Can poinsettias kill you?
There’s a long-standing rumor about the red-and-green flowers traditionally associated with Christmas being deadly if eaten.
Janna Day, a nurse and the education and outreach manager at the Iowa Poison Control Center, says that’s simply an urban legend that is not true.
“Unfortunately, poinsettias have really gotten a bad reputation over the years, and a lot of folks think that they are poisonous and that they could hurt you or even kill you,” Day says, “but what we have found is that really they’re not as toxic as maybe we once thought.”
One study found that a child would have to eat as many as 500 poinsettia leaves to become poisoned. Aside from that, Day says the leaves taste terrible so no one would likely ever eat a lethal dose of them. They’re a lovely plant, she says, and they shouldn’t concern you.
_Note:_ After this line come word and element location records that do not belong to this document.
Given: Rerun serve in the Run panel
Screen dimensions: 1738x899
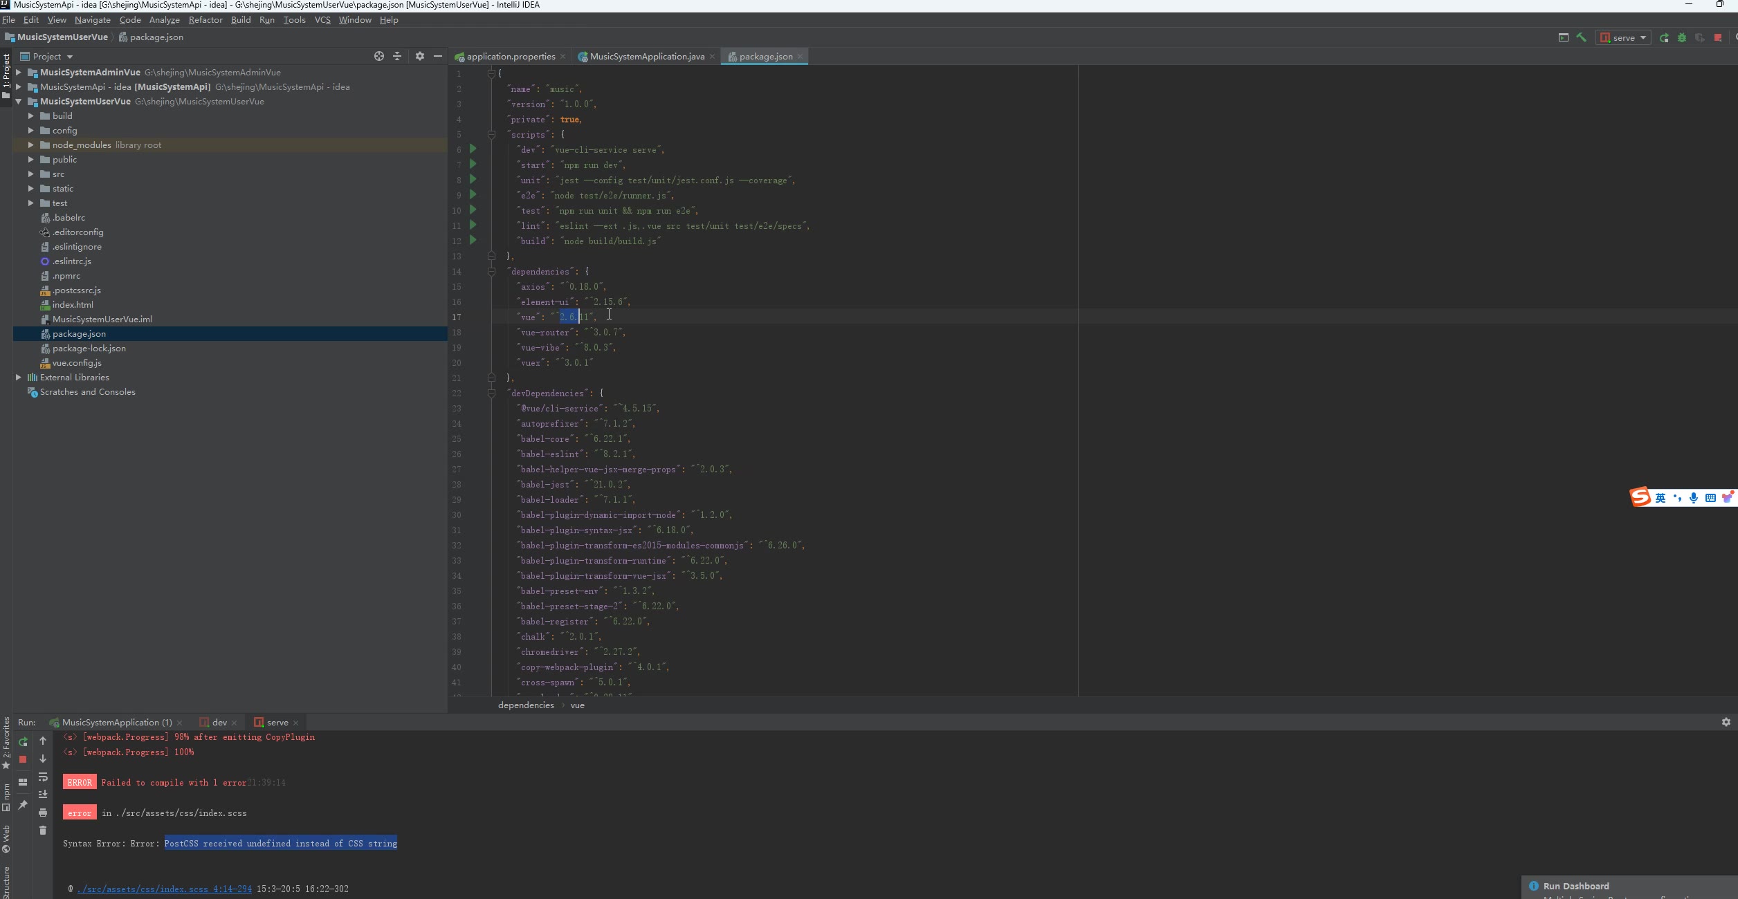Looking at the screenshot, I should tap(23, 741).
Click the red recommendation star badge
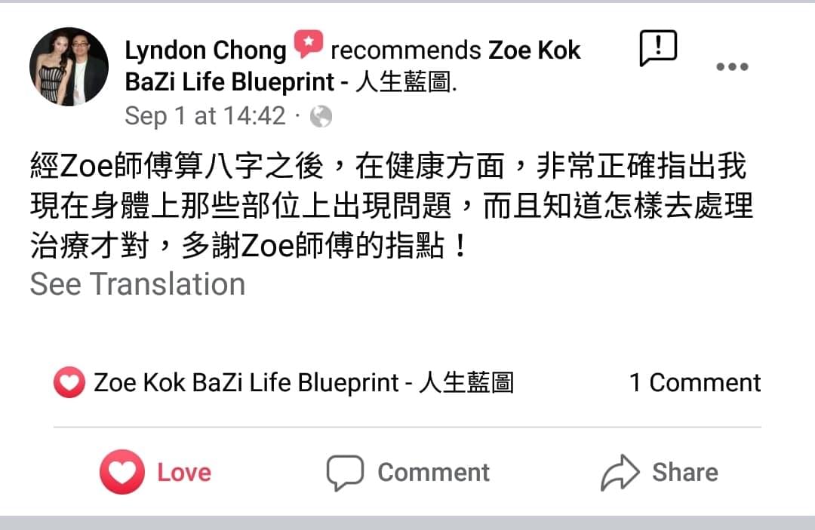The width and height of the screenshot is (815, 530). tap(308, 44)
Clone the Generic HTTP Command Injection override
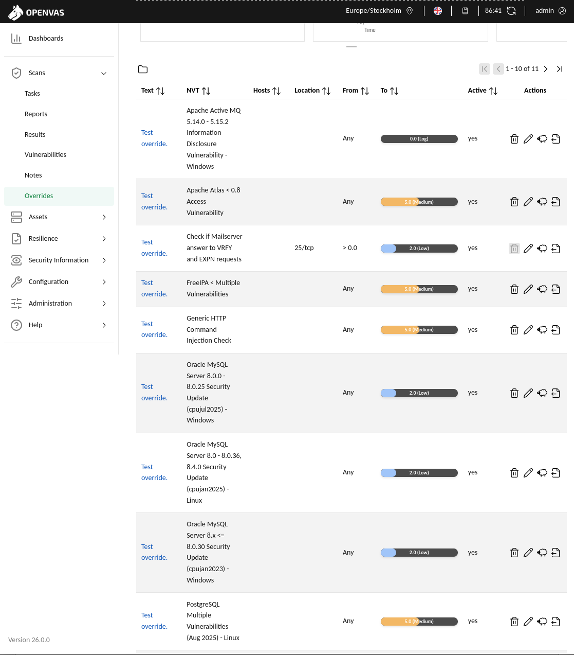574x655 pixels. point(542,330)
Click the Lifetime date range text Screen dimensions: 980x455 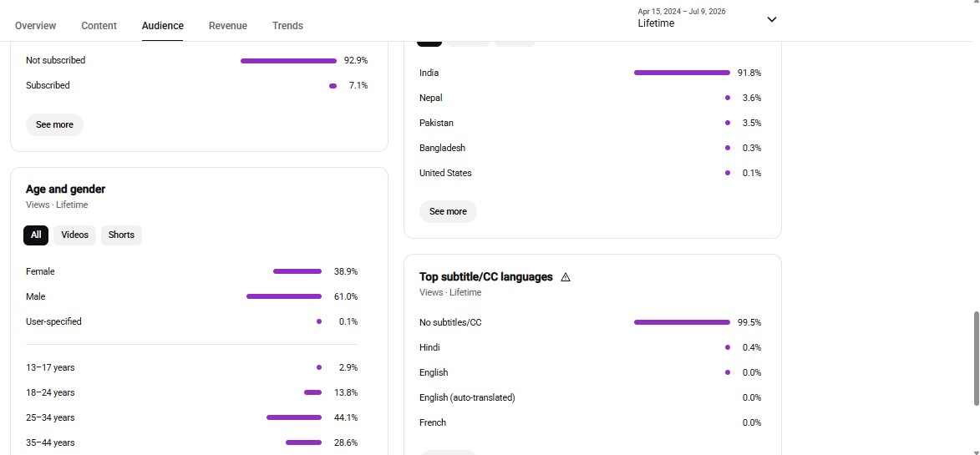[x=656, y=23]
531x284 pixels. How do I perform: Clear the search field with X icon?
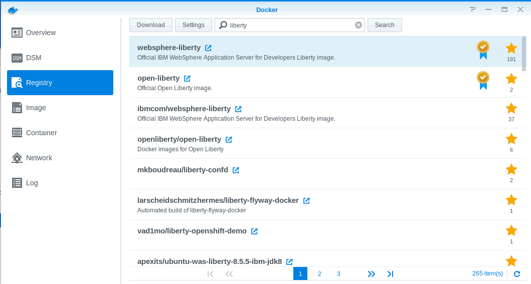pos(358,25)
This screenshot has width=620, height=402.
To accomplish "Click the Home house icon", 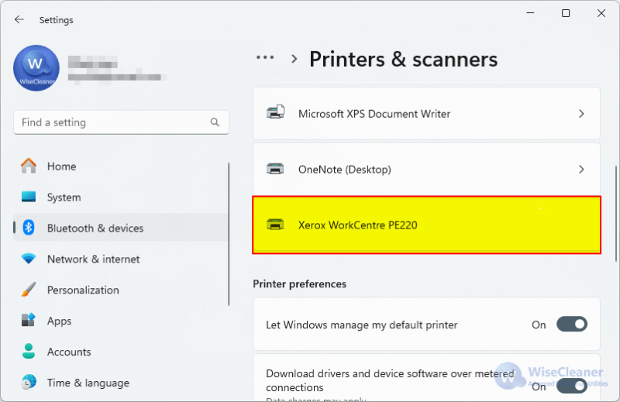I will pos(29,166).
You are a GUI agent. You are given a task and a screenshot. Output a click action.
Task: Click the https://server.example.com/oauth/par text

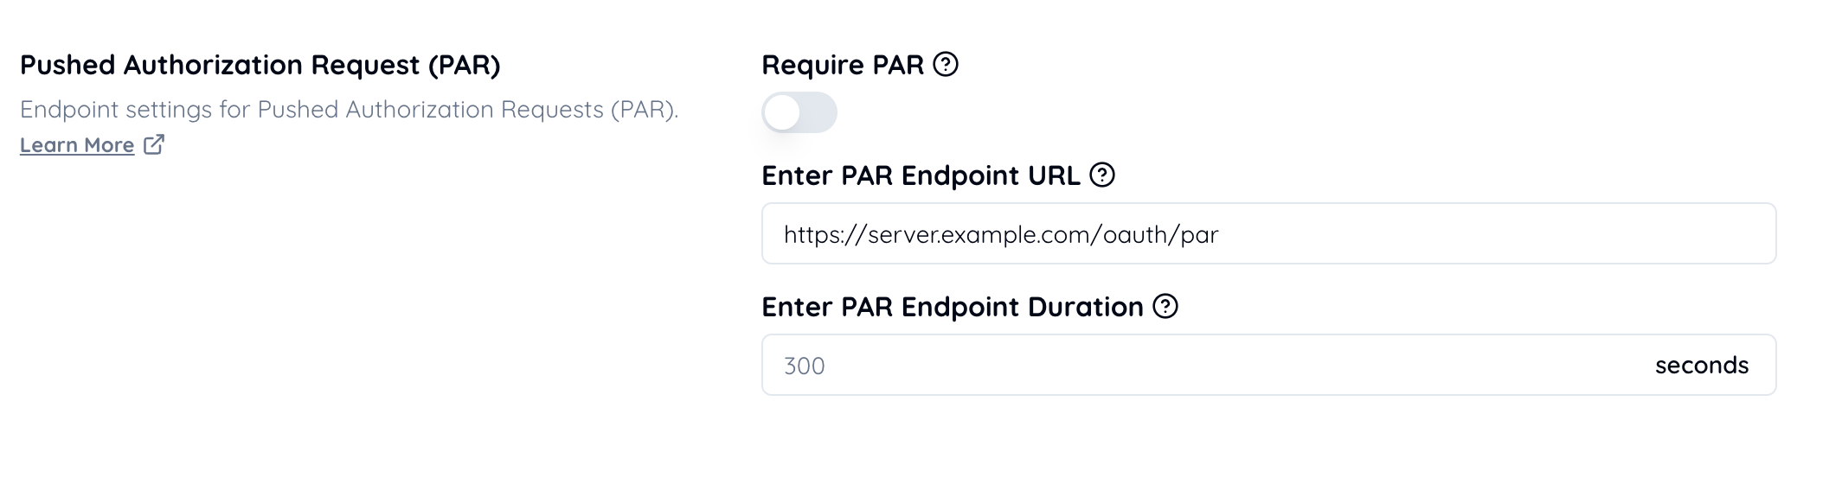[x=1000, y=235]
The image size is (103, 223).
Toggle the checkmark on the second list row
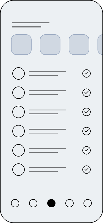tap(87, 93)
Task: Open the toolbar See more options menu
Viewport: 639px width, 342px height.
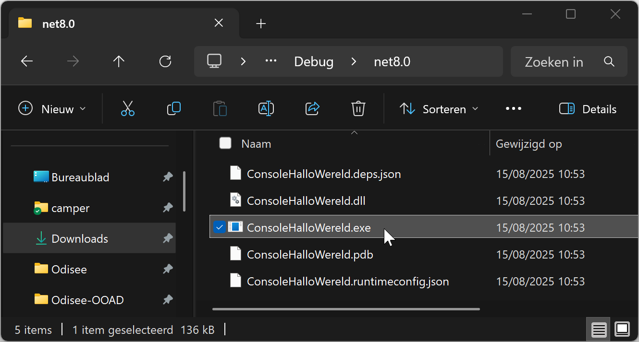Action: tap(514, 109)
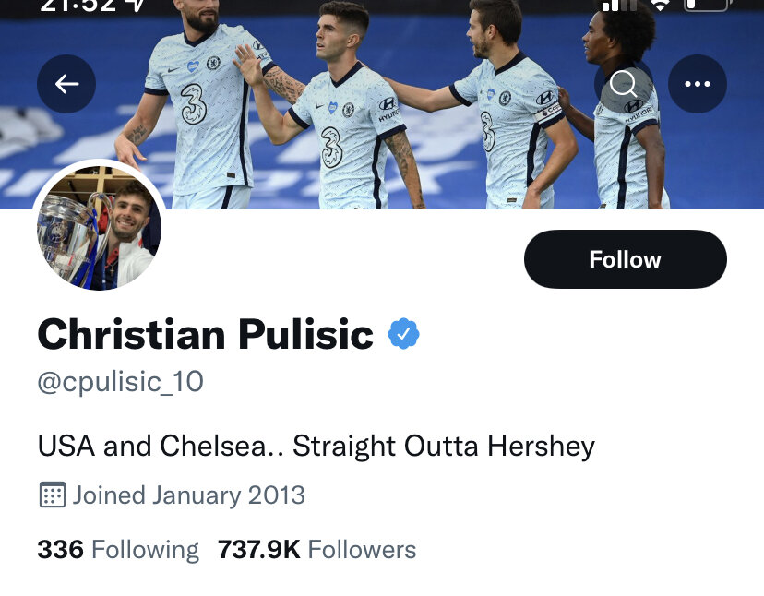Screen dimensions: 764x596
Task: Tap the 'USA and Chelsea' bio line
Action: [x=316, y=446]
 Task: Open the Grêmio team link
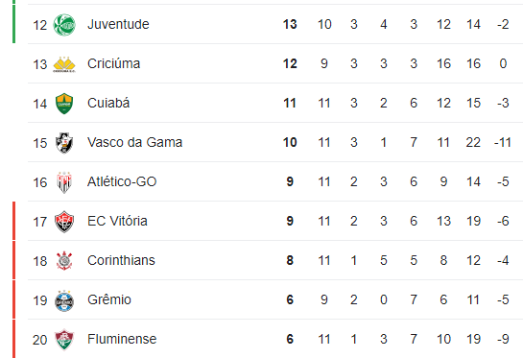(109, 300)
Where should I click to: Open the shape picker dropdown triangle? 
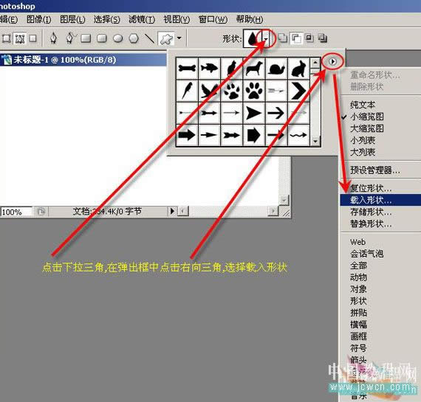[266, 39]
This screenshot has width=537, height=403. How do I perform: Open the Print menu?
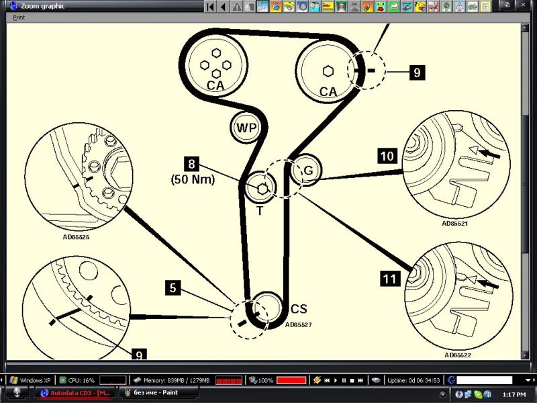(x=19, y=17)

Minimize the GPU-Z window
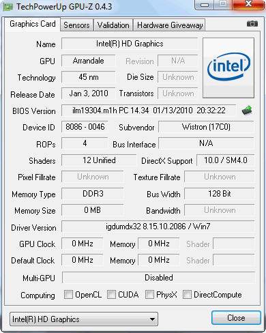205,5
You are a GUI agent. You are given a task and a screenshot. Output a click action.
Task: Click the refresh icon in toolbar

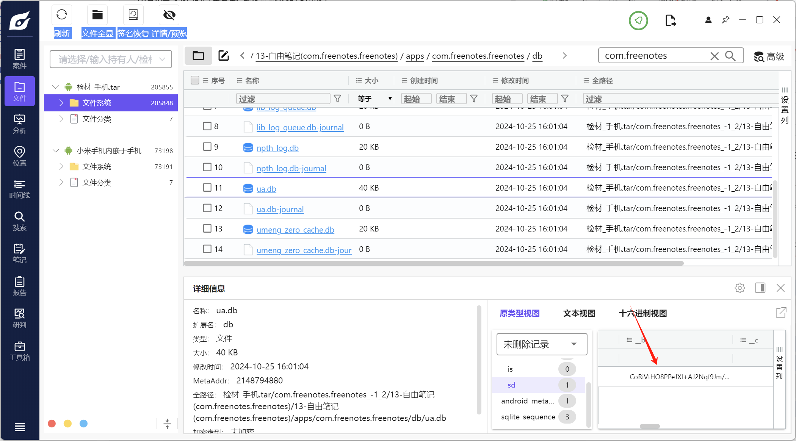[x=61, y=15]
“Swallowing some of the leaves could cause some mild stomach upset and make you not feel great, but you would have to ingest a lot of the leaves to really get quite ill,” Day says. “We feel like it’s okay to have those poinsettias in your home, and give them to your family members who are in the nursing homes, and those types of things. They are really quite low risk.”
Sometimes dogs, cats and other pets will nibble the leaves of houseplants, or even chew them down to the stem, so are these decorative flowers a risk to Fido and Fluffy?
“Were not as concerned with the poinsettias and poinsettia leaves with pets,” Day says. “They could cause some upset stomach, but it would take quite a lot of the leaves to make that pet ill.” Other plants that may appear in your house during the year-end holidays could pose a more significant threat.
Day says to take care with holly berries and mistletoe as they -can- be poisonous. If you have a question or concern, call the Sioux City-based Iowa Poison Control Center anytime at 1-800-222-1222.
The poinsettia is native to Mexico and dates back centuries to when the Aztecs cultivated them to be more like trees that grew to be ten feet high. Seventeenth-century Franciscan priests in Mexico used poinsettias in nativity processions, the first recorded use for a Christmas celebration, though they weren’t called poinsettias then. That didn’t come until Joel Robert Poinsette introduced the plant to the U.S. in 1825 while he was the U.S. Ambassador to Mexico. The plants were later named to honor him.